++++ THE RECORDS ++++
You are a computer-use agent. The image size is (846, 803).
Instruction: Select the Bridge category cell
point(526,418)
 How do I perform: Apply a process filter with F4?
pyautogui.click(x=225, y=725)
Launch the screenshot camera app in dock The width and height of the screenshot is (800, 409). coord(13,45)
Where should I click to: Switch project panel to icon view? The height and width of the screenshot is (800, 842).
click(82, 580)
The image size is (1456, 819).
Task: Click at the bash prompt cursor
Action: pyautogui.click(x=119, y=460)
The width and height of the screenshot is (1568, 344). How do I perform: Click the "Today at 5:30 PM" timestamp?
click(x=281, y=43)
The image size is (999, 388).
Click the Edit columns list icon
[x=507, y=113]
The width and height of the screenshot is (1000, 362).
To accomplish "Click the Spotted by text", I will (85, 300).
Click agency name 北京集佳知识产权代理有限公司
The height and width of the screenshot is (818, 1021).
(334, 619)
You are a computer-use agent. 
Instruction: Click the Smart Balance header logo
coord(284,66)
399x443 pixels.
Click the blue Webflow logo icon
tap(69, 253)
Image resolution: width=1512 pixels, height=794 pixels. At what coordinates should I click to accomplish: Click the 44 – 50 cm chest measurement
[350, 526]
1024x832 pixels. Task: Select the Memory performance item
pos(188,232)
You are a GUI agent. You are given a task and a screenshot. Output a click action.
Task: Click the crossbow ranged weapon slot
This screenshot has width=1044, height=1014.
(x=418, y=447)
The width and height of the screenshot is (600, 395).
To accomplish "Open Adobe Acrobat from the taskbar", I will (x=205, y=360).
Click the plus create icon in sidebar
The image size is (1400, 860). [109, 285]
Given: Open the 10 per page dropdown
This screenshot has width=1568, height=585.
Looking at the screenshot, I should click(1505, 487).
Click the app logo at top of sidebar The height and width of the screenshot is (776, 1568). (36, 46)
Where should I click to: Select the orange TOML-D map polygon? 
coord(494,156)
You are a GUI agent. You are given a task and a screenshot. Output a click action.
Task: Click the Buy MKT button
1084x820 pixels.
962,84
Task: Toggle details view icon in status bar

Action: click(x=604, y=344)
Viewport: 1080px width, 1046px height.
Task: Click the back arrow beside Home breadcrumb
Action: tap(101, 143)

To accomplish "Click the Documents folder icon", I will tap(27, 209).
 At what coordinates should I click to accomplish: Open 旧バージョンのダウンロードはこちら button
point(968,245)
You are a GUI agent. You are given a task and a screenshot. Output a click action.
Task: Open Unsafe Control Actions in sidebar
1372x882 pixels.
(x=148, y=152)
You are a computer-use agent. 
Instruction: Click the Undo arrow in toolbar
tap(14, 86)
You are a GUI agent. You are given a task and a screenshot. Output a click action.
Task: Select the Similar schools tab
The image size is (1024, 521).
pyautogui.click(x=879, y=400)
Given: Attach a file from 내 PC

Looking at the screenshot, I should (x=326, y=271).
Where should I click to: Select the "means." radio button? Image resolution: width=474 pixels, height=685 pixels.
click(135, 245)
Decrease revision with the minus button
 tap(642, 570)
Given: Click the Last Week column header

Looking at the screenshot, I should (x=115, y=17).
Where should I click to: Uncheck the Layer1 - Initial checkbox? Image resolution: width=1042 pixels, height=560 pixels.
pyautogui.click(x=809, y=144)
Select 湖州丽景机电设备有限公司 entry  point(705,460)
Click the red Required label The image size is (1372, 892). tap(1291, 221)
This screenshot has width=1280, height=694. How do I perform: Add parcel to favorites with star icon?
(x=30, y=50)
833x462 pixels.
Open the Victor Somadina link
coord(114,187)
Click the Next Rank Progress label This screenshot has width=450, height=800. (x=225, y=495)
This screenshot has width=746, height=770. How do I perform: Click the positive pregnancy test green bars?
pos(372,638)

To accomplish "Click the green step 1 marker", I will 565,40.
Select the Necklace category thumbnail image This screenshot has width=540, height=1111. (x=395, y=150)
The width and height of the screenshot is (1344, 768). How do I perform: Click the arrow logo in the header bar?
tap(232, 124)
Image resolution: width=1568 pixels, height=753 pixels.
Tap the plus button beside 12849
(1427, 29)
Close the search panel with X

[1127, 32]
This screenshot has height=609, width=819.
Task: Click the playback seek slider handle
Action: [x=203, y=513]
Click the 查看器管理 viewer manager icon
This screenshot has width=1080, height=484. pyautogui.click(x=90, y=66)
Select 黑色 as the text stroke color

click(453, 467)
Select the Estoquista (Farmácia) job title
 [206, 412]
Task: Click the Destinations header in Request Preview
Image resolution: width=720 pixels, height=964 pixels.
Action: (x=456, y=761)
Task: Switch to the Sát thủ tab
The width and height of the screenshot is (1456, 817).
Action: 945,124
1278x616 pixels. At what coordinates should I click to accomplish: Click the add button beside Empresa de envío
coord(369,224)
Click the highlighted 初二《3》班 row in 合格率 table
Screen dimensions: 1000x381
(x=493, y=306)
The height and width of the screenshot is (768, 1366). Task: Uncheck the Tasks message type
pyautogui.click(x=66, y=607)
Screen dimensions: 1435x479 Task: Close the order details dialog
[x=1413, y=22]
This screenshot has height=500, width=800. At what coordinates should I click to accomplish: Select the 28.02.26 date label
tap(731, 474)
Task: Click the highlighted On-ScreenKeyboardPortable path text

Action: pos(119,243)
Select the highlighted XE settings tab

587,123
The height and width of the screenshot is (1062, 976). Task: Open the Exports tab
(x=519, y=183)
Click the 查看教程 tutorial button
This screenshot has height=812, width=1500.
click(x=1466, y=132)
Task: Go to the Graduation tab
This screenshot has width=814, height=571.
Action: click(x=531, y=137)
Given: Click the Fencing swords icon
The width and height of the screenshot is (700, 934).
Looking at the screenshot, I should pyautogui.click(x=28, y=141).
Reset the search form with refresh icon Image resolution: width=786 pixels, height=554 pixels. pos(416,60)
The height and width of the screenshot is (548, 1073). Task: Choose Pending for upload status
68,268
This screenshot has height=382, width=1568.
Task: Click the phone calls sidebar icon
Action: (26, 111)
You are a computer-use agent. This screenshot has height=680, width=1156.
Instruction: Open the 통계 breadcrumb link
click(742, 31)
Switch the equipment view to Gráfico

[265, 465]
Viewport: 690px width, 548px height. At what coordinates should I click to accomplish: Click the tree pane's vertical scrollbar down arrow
++++
DIRECTIONS: Say, as a single number and nothing more, how many lines of the entries contain the word "computer".

WRITTEN ANSWER: 4